(Stored data entries)
——————————
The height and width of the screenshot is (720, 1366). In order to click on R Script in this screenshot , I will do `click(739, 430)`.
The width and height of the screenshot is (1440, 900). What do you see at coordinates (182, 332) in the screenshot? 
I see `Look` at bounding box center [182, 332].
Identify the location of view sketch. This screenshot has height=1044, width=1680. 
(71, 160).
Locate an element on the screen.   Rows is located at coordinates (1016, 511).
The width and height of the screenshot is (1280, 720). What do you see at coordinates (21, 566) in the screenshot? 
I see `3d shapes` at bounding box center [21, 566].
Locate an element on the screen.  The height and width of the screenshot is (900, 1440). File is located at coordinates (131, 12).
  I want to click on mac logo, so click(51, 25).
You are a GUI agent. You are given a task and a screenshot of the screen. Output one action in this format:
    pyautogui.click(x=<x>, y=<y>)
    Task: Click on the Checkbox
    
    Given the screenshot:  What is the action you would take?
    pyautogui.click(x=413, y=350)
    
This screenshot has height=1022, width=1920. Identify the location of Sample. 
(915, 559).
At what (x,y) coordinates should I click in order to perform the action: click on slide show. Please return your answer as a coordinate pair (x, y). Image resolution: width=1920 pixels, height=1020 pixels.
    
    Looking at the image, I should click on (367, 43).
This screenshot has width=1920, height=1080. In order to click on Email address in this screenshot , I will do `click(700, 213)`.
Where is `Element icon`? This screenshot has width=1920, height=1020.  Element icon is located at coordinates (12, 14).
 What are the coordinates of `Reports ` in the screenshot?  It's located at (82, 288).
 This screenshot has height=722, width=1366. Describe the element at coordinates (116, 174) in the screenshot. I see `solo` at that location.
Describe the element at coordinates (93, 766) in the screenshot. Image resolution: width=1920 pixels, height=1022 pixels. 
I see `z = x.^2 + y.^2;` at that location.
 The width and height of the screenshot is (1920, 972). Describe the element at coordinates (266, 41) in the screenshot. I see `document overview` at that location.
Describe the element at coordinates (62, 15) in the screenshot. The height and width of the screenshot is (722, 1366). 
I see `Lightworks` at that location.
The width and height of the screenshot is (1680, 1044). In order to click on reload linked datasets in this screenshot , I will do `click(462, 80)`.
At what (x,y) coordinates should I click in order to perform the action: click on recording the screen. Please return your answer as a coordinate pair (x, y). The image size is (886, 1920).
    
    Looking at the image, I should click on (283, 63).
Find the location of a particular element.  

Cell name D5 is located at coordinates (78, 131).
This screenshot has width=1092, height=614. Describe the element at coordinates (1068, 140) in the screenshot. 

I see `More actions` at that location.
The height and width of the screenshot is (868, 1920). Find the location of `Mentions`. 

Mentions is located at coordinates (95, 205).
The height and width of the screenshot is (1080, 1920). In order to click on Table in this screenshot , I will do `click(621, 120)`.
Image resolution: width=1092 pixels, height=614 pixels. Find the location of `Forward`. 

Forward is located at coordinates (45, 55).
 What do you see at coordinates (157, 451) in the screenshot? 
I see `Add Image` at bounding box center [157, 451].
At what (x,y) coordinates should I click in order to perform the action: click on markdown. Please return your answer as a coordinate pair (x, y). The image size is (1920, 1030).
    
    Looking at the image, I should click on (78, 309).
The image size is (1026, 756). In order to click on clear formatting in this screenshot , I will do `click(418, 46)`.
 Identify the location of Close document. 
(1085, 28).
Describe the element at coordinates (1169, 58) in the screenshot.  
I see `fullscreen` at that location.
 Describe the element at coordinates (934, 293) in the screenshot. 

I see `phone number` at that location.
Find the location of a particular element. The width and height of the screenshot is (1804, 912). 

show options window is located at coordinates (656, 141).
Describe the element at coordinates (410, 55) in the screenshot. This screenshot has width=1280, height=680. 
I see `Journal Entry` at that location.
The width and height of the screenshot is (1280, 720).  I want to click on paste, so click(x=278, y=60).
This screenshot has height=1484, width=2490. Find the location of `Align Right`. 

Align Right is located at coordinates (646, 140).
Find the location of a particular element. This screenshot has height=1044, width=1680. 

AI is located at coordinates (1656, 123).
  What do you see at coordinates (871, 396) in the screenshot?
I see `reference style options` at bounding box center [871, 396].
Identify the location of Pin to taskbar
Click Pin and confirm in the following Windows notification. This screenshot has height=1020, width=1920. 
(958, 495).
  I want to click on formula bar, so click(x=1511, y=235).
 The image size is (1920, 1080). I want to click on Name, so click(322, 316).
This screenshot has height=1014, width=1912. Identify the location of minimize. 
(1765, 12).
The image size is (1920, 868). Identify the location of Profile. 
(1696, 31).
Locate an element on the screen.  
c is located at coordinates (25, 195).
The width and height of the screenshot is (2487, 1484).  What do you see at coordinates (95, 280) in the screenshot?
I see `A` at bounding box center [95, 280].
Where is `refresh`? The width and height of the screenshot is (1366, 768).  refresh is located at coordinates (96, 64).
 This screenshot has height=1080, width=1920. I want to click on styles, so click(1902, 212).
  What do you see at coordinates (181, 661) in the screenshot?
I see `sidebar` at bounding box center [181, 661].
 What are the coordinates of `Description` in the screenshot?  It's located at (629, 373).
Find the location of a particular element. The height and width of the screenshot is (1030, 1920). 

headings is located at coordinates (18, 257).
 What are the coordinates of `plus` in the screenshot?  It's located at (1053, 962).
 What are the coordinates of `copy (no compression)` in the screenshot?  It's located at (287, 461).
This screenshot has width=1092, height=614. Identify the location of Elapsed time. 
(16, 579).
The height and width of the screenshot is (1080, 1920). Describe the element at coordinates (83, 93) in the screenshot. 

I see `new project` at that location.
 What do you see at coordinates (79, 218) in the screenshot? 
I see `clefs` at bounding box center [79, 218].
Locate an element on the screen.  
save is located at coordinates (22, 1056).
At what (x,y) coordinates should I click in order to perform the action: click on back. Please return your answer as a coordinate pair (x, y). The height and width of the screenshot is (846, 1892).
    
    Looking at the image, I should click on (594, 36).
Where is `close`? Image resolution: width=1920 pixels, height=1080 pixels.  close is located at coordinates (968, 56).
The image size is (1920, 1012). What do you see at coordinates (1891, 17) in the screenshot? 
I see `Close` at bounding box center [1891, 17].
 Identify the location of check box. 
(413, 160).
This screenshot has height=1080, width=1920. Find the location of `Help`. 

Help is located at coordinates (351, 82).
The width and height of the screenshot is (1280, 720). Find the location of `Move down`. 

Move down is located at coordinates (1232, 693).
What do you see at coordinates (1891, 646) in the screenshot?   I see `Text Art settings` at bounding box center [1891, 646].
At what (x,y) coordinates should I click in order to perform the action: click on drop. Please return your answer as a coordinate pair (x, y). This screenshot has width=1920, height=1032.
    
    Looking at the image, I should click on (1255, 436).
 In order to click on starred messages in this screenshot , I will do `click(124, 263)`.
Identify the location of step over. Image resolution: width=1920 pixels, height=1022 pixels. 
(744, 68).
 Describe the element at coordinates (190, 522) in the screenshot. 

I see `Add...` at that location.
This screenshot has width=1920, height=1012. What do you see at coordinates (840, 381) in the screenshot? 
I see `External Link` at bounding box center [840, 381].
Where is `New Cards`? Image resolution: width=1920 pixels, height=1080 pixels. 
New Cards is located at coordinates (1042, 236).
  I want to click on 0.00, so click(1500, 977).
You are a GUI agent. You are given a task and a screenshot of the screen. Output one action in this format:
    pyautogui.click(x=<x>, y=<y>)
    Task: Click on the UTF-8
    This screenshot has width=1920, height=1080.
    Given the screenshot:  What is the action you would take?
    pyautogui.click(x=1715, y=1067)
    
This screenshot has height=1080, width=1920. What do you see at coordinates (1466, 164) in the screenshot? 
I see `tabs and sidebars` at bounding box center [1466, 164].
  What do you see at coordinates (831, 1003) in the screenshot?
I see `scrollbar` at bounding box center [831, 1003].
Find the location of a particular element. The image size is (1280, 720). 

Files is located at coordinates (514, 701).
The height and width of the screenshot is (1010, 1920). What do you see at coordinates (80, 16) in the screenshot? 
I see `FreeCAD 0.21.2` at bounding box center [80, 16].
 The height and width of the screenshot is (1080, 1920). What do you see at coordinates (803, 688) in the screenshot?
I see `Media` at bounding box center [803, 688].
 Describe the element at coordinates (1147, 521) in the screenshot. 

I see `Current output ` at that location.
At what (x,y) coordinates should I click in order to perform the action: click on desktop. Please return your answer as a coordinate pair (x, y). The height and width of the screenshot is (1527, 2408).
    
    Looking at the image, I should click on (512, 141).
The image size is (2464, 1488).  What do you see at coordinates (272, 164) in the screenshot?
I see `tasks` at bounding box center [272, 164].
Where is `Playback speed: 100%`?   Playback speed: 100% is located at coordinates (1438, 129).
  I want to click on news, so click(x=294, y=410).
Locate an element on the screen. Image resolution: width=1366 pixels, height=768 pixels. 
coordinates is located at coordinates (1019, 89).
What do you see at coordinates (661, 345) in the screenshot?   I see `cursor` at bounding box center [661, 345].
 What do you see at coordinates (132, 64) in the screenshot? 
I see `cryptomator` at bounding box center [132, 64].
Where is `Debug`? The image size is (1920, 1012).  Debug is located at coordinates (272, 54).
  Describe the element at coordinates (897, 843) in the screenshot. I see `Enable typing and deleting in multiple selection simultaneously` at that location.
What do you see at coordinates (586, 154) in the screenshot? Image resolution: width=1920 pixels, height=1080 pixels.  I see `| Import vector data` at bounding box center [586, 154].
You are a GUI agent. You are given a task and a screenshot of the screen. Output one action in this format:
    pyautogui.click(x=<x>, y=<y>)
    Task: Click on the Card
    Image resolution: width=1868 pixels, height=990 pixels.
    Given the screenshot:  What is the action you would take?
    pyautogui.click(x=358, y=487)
——————————
WHAT TO PRODUCE
Duplicate the items from the line containing "pixels, height=1020 pixels." through the line containing "The width and height of the screenshot is (1680, 1044).", including both of those lines.

WRITTEN ANSWER
At what (x,y) coordinates should I click in order to perform the action: click on slide show. Please return your answer as a coordinate pair (x, y). Image resolution: width=1920 pixels, height=1020 pixels.
    
    Looking at the image, I should click on (367, 43).
This screenshot has width=1920, height=1080. In order to click on Email address in this screenshot , I will do `click(700, 213)`.
Where is `Element icon`? This screenshot has width=1920, height=1020.  Element icon is located at coordinates (12, 14).
 What are the coordinates of `Reports ` in the screenshot?  It's located at (82, 288).
 This screenshot has height=722, width=1366. Describe the element at coordinates (116, 174) in the screenshot. I see `solo` at that location.
Describe the element at coordinates (93, 766) in the screenshot. Image resolution: width=1920 pixels, height=1022 pixels. 
I see `z = x.^2 + y.^2;` at that location.
 The width and height of the screenshot is (1920, 972). Describe the element at coordinates (266, 41) in the screenshot. I see `document overview` at that location.
Describe the element at coordinates (62, 15) in the screenshot. The height and width of the screenshot is (722, 1366). 
I see `Lightworks` at that location.
The width and height of the screenshot is (1680, 1044). In order to click on reload linked datasets in this screenshot , I will do `click(462, 80)`.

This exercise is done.